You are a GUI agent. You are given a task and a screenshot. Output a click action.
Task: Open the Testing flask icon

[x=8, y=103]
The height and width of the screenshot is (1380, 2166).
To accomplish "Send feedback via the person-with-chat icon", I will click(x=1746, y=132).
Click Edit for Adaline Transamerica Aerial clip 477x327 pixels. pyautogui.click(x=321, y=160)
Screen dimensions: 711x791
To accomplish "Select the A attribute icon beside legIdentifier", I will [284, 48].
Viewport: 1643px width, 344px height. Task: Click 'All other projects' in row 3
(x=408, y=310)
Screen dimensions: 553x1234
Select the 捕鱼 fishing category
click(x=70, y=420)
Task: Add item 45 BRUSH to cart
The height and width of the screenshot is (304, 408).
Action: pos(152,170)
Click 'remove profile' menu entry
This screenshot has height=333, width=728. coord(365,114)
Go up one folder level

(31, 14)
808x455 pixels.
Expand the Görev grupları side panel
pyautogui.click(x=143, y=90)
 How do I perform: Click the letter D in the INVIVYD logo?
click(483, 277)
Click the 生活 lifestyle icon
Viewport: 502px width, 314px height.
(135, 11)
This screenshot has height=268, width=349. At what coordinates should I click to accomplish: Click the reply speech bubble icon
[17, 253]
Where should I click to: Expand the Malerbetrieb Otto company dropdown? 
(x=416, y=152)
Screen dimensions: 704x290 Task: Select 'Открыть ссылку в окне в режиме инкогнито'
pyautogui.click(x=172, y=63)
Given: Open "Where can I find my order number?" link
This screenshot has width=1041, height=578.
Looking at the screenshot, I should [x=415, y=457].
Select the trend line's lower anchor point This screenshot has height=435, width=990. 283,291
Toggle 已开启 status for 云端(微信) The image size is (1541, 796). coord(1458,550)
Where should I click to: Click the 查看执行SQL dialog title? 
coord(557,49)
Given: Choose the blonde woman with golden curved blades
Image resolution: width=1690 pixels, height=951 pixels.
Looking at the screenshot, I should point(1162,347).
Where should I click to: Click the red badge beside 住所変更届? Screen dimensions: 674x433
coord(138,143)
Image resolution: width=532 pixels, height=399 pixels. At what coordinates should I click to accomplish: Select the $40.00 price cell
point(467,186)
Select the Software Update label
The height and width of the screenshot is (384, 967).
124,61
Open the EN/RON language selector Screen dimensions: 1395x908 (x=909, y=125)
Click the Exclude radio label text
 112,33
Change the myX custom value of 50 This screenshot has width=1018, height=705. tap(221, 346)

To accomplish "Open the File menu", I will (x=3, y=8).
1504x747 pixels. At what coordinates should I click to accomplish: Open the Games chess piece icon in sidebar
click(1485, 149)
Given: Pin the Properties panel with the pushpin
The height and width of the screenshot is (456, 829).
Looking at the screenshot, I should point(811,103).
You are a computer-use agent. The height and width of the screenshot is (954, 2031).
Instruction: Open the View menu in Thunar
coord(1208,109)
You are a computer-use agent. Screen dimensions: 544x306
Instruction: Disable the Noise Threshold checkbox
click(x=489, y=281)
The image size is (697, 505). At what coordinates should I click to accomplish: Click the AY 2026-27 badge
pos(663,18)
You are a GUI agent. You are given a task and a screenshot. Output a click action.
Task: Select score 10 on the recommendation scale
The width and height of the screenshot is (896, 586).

————

## Exercise description
Could you write out all of these rows again, swapping every "Screen dimensions" for "Screen size" and changing nothing else?

## Solution to this task
You are a GUI agent. You are given a task and a screenshot. Output a click action.
Task: Open the Testing flask icon

[x=8, y=103]
The height and width of the screenshot is (1380, 2166).
To accomplish "Send feedback via the person-with-chat icon", I will click(x=1746, y=132).
Click Edit for Adaline Transamerica Aerial clip 477x327 pixels. pyautogui.click(x=321, y=160)
Screen size: 711x791
To accomplish "Select the A attribute icon beside legIdentifier", I will [284, 48].
Viewport: 1643px width, 344px height. Task: Click 'All other projects' in row 3
(x=408, y=310)
Screen size: 553x1234
Select the 捕鱼 fishing category
click(x=70, y=420)
Task: Add item 45 BRUSH to cart
The height and width of the screenshot is (304, 408).
Action: pos(152,170)
Click 'remove profile' menu entry
This screenshot has height=333, width=728. coord(365,114)
Go up one folder level

(31, 14)
808x455 pixels.
Expand the Görev grupları side panel
pyautogui.click(x=143, y=90)
 How do I perform: Click the letter D in the INVIVYD logo?
click(483, 277)
Click the 生活 lifestyle icon
Viewport: 502px width, 314px height.
(135, 11)
This screenshot has height=268, width=349. At what coordinates should I click to accomplish: Click the reply speech bubble icon
[17, 253]
Where should I click to: Expand the Malerbetrieb Otto company dropdown? 
(x=416, y=152)
Screen size: 704x290 Task: Select 'Открыть ссылку в окне в режиме инкогнито'
pyautogui.click(x=172, y=63)
Given: Open "Where can I find my order number?" link
This screenshot has width=1041, height=578.
Looking at the screenshot, I should [x=415, y=457].
Select the trend line's lower anchor point This screenshot has height=435, width=990. 283,291
Toggle 已开启 status for 云端(微信) The image size is (1541, 796). coord(1458,550)
Where should I click to: Click the 查看执行SQL dialog title? 
coord(557,49)
Given: Choose the blonde woman with golden curved blades
Image resolution: width=1690 pixels, height=951 pixels.
Looking at the screenshot, I should point(1162,347).
Where should I click to: Click the red badge beside 住所変更届? Screen size: 674x433
coord(138,143)
Image resolution: width=532 pixels, height=399 pixels. At what coordinates should I click to accomplish: Select the $40.00 price cell
point(467,186)
Select the Software Update label
The height and width of the screenshot is (384, 967).
124,61
Open the EN/RON language selector Screen size: 1395x908 (x=909, y=125)
Click the Exclude radio label text
 112,33
Change the myX custom value of 50 This screenshot has width=1018, height=705. tap(221, 346)

To accomplish "Open the File menu", I will (x=3, y=8).
1504x747 pixels. At what coordinates should I click to accomplish: Open the Games chess piece icon in sidebar
click(1485, 149)
Given: Pin the Properties panel with the pushpin
The height and width of the screenshot is (456, 829).
Looking at the screenshot, I should point(811,103).
You are a computer-use agent. The height and width of the screenshot is (954, 2031).
Instruction: Open the View menu in Thunar
coord(1208,109)
You are a computer-use agent. Screen size: 544x306
Instruction: Disable the Noise Threshold checkbox
click(x=489, y=281)
The image size is (697, 505). At what coordinates should I click to accomplish: Click the AY 2026-27 badge
pos(663,18)
You are a GUI agent. You are given a task and a screenshot. Output a click action.
Task: Select score 10 on the recommendation scale
The width and height of the screenshot is (896, 586).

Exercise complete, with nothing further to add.